Glioblastoma multiforme (GBM) is by far the most common and most malignant of the glial tumors. Attention was recently drawn to this form of brain cancer when Senator Ted Kennedy was diagnosed with glioblastoma and ultimately died from it. It is a deadly brain tumor. Of the estimated 17,000 primary brain tumors diagnosed in the United States each year, approximately 60% are gliomas. GBM is an aggressive malignant brain tumor that grows in the glial cells, affecting the nervous system. According to the National Brain Tumor Society, glioblastoma accounts for approximately 23 percent of all primary brain tumors diagnosed in the U.S. The prognosis for individuals with glioblastoma depends upon how early the tumor is detected and how quickly treatments begin. The exact cause of glioblastomas is uncertain, but some factors increase the possibility of developing a tumor. Glioblastoma is more common in men than women, and the chances of developing a tumor are highest between the ages of 45 and 55. The presence of other brain tumor types, currently or in the past, increases glioblastoma risk as well. Certain genetic disorders such as neurofibromatosis and tuberous sclerosis are also risk factors.
Neurologic symptoms and signs affecting patients with glioblastomas can be either general or focal and reflect the location of the tumor. General symptoms include headaches, nausea and vomiting, personality changes and slowing of cognitive function. Headaches can vary in intensity and quality, and they frequently are more severe in the early morning or upon first awakening. Changes in personality, mood, mental capacity and concentration can be early indicators or may be the only abnormalities observed. Focal signs include hemiparesis, sensory loss, visual loss, aphasia and others. Seizures are a presenting symptom in approximately 20% of patients with supratentorial brain tumors. A neurologic evaluation should be done if a patient has slowly increasing signs of mental dysfunction, new seizures, persistent headaches or evidence that there is pressure inside the skull, such as vomiting or swelling or protrusion of the blind spot at the back of the eye.

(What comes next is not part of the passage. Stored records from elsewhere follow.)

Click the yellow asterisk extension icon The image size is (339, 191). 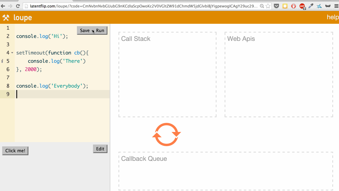point(285,6)
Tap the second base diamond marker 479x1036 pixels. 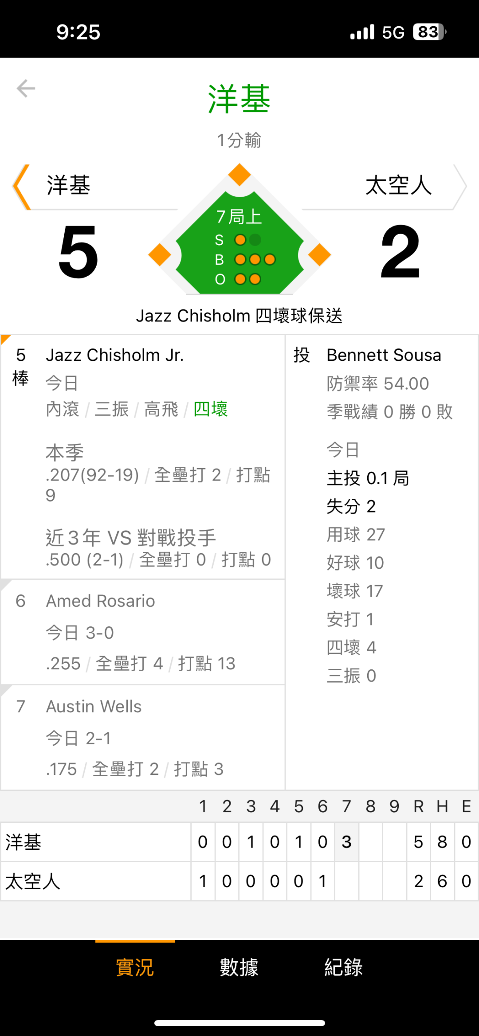pos(240,175)
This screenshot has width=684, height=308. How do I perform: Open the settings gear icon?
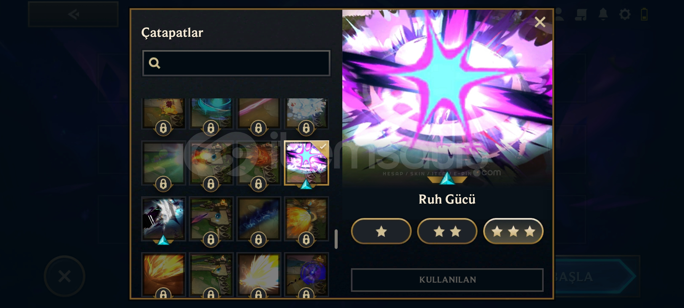[625, 14]
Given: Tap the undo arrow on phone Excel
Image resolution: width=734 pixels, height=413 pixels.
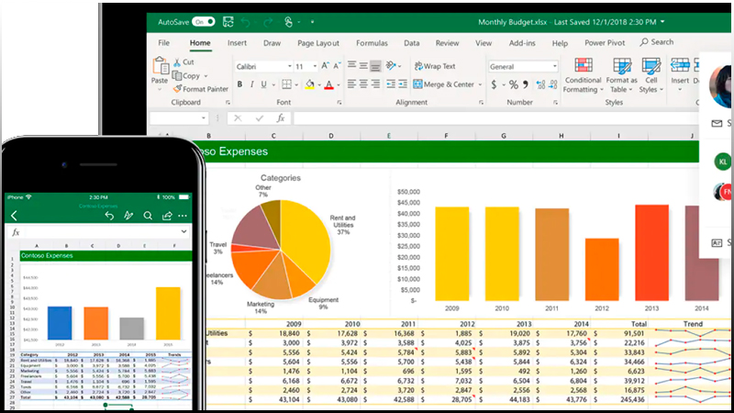Looking at the screenshot, I should (108, 216).
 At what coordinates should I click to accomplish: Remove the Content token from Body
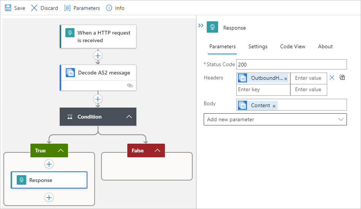tap(274, 106)
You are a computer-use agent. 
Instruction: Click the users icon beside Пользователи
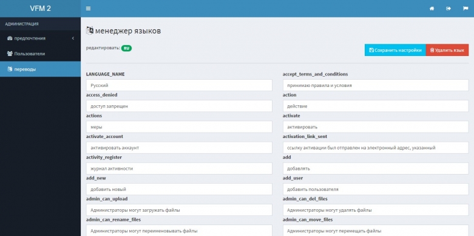[10, 54]
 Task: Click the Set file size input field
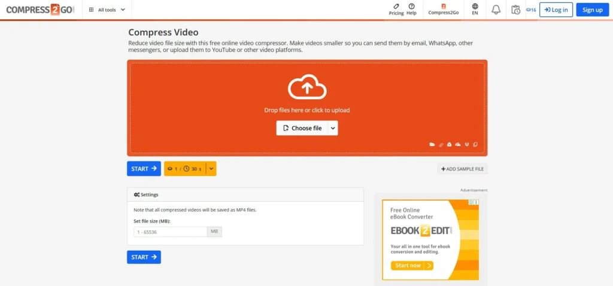point(170,232)
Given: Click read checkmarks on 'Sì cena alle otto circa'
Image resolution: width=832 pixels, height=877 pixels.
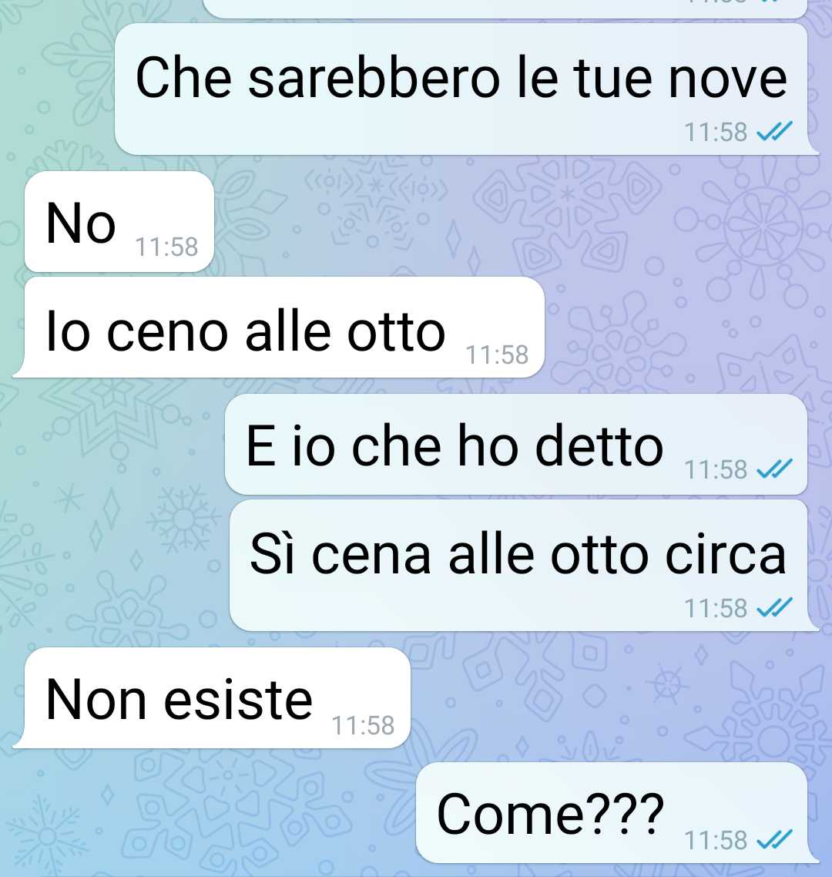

Glioblastomas and other brain tumors are diagnosed through a series of tests. A neurologist will examine an individual to determine motor skill, cognitive and nervous system responses. Computerized tomography (CT) and magnetic resonance imaging (MRI) scans are performed to positively identify the presence, location and size of the tumor. A biopsy is often performed to identify the type of tumor involved. Surgery is often the first step in treating glioblastoma. A surgeon will remove as much of the tumor as possible without compromising connected tissue. Due to glioblastoma’s invasive nature, surgery will not remove the tumor completely. Radiation and/or chemotherapy treatments often follow surgery to both shrink the remaining tumor and prevent the growth from spreading further.
Glioblastoma has a very poor prognosis, despite multimodality treatment consisting of open craniotomy with surgical resection of as much of the tumor as possible, followed by concurrent or sequential chemoradiotherapy, antiangiogenic therapy with bevacizumab, gamma knife radiosurgery and symptomatic care with corticosteroids. Other than the brainstem gliomas, it has the worst prognosis of any CNS malignancy and is known as a deadly brain tumor. The median survival time from the time of diagnosis without any treatment is 3 months, but with treatment survival of 1-2 years is common. Increasing age (over 60 years of age) carries a worse prognostic risk. Death is usually due to cerebral edema or increased intracranial pressure. Glioblastoma prognosis is usually given in months – not years. I had a very dear friend and patient that was diagnosed with this type of tumor in March a few years ago. Despite all of the treatment received, she lost her fight in middle August of the same year.